Stone Soup lies on the borderline, or natural trough, between two of the low, polygon-shaped hummocks that characterize the arctic plain where Phoenix landed. The trench is toward the left, or west, end of the robotic arm’s work area on the north side of the lander.

When digging near a polygon center, Phoenix has hit a layer of icy soil, as hard as concrete, about 5 centimeters, or 2 inches, beneath the ground surface. In the Stone Soup trench at a polygon margin, the digging has not yet hit an icy layer like that.

“The trough between polygons is sort of a trap where things can accumulate,” Hecht said. “Over a long timescale, there may even be circulation of material sinking at the margins and rising at the center.”

The science team had considered two finalist sites as sources for the next sample to be delivered to the wet chemistry lab. This past weekend, Stone Soup won out. “We had a shootout between Stone Soup and white stuff in a trench called ‘Upper Cupboard,'” Hecht says. “If we had been able to confirm that the white material was a salt-rich deposit, we would have analyzed that, but we were unable to confirm that with various methods.”
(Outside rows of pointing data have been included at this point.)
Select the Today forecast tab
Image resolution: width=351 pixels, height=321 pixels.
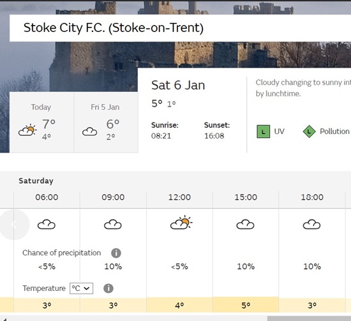click(x=41, y=123)
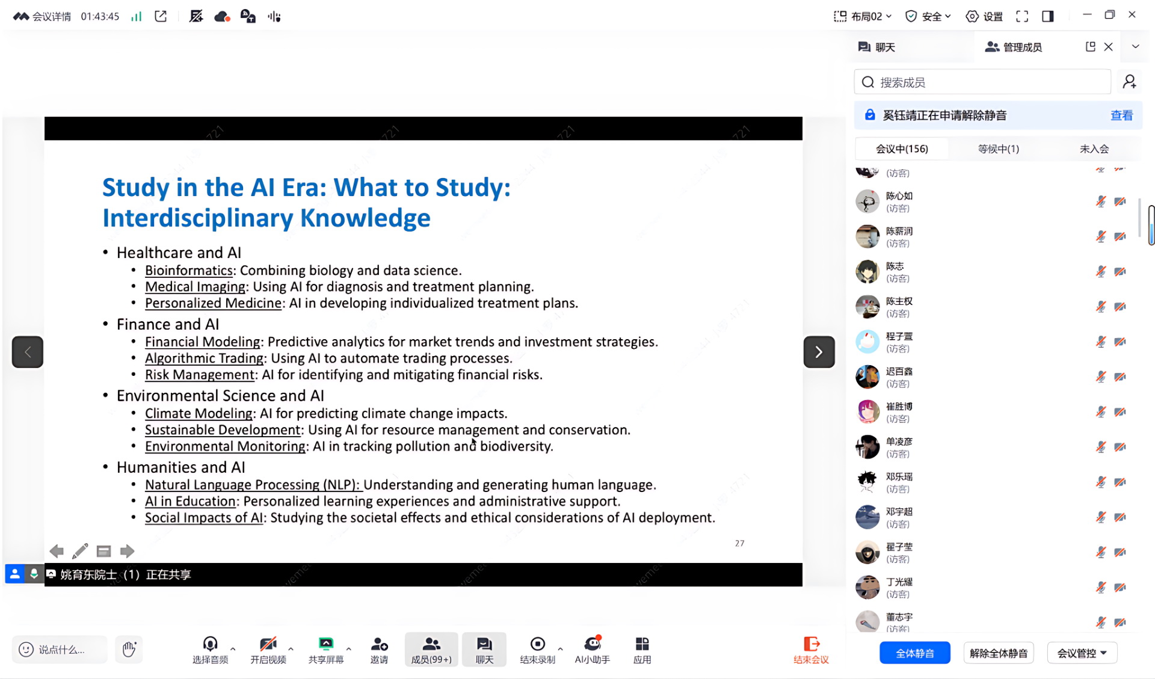This screenshot has height=679, width=1155.
Task: Toggle 陈心如's muted microphone icon
Action: (x=1100, y=201)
Both candidates for the sampling location offered a chance to gain more information about salt distribution in the Phoenix work area, which could be an indicator of whether or not liquid water has been present. Salt would concentrate in places that may have been wet.

While proceeding toward delivery of a sample from Stone Soup into the wet chemistry laboratory, Phoenix is also using its Thermal and Evolved-Gas Analyzer to examine a soil sample collected last week from another trench, at a depth intermediate between the surface and the hard, icy layer.